━━━ ENTRIES PROVIDED

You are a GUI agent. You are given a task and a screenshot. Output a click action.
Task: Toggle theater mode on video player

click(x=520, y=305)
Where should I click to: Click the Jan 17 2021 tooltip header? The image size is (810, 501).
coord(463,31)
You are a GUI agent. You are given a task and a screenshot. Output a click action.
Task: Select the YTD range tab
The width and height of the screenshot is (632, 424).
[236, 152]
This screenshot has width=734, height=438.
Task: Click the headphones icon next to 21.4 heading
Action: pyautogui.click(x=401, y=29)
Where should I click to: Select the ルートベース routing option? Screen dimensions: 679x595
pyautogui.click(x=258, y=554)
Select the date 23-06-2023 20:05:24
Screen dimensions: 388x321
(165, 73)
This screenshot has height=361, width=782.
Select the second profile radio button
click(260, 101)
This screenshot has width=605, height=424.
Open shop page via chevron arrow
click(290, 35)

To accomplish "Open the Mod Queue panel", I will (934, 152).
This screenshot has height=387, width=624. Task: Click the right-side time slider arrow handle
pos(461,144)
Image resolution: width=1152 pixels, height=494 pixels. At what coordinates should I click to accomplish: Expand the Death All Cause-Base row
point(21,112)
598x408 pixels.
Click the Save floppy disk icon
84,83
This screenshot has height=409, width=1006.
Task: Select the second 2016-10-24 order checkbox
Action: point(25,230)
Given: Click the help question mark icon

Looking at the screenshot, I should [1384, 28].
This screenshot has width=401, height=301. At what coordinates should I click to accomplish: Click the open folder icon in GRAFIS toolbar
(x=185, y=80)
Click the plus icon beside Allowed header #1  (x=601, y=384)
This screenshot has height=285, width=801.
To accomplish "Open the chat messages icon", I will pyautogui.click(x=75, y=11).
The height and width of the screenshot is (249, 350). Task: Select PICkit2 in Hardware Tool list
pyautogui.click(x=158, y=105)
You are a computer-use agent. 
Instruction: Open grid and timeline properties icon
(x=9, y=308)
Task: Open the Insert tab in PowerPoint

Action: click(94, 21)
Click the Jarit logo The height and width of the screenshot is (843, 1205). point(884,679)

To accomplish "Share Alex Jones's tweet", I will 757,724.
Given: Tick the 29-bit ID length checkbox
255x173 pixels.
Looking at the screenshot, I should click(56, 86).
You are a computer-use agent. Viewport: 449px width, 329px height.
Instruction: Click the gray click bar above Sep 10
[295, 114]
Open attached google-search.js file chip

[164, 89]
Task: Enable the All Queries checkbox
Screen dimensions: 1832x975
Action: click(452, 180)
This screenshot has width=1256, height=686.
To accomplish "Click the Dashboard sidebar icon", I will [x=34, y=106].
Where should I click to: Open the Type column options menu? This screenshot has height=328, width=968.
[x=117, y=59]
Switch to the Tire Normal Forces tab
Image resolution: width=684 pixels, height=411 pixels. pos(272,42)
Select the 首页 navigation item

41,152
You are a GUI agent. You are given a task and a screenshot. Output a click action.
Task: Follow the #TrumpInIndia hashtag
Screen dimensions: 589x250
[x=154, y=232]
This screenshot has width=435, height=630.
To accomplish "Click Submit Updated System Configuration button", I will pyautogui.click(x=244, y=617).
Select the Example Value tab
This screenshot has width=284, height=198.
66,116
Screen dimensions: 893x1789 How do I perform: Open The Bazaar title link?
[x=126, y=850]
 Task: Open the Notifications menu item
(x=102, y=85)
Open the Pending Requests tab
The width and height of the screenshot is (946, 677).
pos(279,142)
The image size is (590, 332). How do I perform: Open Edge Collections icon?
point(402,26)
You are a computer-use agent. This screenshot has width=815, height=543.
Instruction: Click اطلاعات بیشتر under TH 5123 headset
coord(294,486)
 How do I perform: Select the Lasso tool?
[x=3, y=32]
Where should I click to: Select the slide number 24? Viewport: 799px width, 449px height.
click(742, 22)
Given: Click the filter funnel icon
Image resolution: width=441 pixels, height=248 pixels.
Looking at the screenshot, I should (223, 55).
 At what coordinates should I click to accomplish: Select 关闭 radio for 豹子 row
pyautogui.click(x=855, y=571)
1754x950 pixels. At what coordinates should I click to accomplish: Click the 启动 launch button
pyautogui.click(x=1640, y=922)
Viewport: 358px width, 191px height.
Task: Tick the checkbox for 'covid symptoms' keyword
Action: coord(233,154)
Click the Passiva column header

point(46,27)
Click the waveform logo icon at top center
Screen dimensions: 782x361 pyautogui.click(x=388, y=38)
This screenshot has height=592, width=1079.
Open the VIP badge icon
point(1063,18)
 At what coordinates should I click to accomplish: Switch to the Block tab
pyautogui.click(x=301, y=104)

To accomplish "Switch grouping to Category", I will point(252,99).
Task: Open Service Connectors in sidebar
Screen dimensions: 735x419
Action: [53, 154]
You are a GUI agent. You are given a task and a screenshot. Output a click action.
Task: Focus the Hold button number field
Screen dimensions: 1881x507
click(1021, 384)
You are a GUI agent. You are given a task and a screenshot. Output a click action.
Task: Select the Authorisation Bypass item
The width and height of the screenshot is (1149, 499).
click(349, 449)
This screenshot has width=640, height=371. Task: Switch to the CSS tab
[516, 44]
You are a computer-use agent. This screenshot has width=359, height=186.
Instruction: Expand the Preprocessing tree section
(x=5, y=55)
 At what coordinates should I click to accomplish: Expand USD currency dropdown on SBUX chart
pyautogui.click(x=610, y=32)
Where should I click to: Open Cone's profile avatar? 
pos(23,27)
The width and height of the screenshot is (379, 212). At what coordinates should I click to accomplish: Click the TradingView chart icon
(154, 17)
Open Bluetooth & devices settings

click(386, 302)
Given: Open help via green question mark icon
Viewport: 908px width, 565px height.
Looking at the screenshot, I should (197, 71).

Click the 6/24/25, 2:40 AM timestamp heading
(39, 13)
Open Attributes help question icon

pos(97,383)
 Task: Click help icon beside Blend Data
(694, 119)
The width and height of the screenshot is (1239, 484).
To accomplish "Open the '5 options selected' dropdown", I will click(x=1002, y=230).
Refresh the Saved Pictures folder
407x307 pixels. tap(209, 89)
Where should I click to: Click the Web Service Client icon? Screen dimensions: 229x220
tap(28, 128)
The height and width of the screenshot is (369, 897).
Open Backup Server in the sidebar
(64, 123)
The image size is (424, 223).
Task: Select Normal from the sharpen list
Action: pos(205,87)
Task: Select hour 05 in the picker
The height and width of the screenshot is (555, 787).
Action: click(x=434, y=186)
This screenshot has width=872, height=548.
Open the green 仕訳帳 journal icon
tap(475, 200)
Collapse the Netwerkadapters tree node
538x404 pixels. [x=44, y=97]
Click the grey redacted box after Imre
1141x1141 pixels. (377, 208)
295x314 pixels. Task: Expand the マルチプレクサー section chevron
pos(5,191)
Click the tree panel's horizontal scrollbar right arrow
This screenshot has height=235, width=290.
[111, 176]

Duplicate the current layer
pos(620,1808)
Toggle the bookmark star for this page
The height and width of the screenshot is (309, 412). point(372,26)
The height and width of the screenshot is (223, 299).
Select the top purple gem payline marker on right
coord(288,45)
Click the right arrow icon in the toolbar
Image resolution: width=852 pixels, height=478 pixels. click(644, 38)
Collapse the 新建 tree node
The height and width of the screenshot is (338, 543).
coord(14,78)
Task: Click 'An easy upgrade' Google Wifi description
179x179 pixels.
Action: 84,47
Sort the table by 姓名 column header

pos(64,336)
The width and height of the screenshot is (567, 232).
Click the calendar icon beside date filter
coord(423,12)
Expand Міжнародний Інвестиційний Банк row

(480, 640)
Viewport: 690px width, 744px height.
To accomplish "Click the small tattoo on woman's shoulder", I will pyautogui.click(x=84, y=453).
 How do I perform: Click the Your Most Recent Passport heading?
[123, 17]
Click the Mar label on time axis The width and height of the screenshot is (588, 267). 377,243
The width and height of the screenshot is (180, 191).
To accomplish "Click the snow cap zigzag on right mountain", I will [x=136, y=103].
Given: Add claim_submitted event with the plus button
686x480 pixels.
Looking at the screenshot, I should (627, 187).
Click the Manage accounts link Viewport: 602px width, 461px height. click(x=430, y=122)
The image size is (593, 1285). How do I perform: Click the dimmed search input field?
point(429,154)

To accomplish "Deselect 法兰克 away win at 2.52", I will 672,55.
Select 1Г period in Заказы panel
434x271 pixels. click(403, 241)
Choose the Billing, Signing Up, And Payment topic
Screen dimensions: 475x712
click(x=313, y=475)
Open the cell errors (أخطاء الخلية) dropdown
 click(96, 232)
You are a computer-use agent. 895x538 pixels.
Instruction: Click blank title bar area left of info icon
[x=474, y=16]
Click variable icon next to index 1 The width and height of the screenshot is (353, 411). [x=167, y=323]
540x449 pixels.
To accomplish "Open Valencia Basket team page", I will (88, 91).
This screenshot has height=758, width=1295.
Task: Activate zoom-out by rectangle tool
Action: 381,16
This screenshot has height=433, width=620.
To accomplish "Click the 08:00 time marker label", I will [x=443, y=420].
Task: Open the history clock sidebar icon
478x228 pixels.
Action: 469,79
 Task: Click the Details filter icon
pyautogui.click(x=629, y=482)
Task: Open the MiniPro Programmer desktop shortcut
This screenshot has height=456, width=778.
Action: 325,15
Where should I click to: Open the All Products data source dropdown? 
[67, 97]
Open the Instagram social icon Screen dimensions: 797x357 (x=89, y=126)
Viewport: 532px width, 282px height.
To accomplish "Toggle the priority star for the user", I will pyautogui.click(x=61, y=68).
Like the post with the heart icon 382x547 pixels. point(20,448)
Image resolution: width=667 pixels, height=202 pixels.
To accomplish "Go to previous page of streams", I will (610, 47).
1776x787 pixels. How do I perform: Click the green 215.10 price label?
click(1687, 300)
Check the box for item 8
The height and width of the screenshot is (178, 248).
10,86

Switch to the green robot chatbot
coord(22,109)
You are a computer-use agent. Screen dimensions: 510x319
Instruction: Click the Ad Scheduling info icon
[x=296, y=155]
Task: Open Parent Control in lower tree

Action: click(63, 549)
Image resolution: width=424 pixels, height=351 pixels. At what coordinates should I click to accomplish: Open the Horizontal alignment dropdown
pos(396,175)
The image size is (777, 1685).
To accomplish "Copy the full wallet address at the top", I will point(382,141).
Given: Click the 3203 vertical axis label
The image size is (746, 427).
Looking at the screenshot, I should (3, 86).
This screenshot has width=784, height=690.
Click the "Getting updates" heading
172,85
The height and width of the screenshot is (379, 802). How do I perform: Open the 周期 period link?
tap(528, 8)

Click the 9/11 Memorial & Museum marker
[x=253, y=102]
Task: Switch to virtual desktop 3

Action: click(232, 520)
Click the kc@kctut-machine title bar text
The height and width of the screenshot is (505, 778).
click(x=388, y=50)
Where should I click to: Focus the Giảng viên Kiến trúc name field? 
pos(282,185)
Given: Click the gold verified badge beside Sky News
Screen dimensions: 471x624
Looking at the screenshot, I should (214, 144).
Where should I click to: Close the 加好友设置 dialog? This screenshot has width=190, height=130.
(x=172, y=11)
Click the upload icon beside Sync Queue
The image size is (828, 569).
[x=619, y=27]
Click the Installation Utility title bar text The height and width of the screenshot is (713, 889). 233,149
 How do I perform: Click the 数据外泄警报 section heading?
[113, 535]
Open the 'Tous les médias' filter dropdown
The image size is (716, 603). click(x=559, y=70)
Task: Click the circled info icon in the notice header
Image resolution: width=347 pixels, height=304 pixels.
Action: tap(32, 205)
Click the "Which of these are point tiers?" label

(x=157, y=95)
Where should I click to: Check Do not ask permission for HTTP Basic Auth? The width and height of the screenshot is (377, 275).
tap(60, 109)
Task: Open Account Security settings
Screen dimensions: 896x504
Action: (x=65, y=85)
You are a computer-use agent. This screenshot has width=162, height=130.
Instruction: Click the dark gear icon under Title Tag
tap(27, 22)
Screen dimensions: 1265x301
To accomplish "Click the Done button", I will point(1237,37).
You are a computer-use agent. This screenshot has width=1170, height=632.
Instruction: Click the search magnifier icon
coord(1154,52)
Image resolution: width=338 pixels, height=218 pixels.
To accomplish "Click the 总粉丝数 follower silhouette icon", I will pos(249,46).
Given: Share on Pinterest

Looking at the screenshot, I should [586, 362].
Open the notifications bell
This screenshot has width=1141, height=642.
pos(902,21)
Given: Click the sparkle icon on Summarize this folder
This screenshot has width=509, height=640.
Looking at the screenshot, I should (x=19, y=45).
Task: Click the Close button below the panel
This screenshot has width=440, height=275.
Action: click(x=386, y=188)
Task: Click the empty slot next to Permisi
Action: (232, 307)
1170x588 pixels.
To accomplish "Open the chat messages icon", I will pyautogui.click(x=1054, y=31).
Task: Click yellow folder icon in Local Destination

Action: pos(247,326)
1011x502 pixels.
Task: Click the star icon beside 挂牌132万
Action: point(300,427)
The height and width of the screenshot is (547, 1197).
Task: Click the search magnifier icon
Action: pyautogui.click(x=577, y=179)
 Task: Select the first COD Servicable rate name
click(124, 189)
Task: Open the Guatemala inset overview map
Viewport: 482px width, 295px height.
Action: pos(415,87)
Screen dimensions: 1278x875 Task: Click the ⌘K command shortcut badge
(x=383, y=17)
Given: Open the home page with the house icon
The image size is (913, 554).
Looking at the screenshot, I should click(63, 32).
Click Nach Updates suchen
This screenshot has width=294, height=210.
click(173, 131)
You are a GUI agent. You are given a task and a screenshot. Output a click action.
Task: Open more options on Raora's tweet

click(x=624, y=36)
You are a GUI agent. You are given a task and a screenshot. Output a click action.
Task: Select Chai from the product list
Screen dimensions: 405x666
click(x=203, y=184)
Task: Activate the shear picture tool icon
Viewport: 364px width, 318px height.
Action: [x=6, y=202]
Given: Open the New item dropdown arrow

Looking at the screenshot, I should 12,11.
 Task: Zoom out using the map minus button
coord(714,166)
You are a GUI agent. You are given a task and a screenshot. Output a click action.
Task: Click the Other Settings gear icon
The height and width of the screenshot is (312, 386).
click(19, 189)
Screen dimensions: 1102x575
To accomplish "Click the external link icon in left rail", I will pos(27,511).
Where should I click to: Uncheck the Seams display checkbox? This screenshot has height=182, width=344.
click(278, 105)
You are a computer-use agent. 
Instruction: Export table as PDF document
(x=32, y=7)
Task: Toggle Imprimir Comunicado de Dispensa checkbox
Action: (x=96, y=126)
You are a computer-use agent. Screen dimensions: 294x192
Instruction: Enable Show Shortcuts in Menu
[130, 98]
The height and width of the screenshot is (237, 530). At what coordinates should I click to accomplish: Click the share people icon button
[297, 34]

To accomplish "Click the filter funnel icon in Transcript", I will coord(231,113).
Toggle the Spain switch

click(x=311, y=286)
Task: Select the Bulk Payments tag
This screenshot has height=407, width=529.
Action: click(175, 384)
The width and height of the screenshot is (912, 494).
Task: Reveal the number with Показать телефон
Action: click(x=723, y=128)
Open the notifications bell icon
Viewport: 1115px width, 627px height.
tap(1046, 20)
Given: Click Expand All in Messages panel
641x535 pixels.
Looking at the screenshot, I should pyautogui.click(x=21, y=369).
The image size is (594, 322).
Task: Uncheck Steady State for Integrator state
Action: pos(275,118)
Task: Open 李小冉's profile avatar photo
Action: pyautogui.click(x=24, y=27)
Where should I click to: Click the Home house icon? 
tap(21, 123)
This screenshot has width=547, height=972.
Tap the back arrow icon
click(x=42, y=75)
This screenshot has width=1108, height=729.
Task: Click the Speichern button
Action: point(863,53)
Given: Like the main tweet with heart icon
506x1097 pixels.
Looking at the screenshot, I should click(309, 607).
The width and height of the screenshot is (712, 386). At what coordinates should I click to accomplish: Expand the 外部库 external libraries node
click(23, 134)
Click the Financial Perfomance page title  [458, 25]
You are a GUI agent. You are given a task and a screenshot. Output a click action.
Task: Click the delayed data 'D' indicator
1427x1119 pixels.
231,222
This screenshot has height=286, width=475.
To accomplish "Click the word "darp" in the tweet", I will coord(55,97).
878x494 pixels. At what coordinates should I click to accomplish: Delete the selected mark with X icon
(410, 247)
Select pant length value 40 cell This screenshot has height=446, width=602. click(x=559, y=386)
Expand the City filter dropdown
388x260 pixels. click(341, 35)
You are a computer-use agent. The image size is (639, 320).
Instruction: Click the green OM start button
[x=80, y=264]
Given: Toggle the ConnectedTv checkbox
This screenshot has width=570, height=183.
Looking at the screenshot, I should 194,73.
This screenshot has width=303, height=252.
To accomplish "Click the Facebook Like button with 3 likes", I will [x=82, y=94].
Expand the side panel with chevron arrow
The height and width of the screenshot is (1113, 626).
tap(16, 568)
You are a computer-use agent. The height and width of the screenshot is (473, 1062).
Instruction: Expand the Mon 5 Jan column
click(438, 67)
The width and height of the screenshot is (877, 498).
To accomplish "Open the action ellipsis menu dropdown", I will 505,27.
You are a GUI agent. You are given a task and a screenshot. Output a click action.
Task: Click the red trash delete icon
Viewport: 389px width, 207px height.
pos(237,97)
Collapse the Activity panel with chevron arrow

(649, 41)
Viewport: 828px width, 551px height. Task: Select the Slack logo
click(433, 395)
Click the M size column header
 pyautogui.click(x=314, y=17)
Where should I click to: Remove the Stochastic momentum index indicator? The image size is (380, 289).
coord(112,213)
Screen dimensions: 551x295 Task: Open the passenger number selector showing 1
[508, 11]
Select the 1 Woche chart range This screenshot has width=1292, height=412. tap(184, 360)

━━━━━━

_WHAT TO DO_: The lines to copy are those above that contain "axis".

_RESPONSE AREA_:
Click the Mar label on time axis The width and height of the screenshot is (588, 267). 377,243
Given: Click the 3203 vertical axis label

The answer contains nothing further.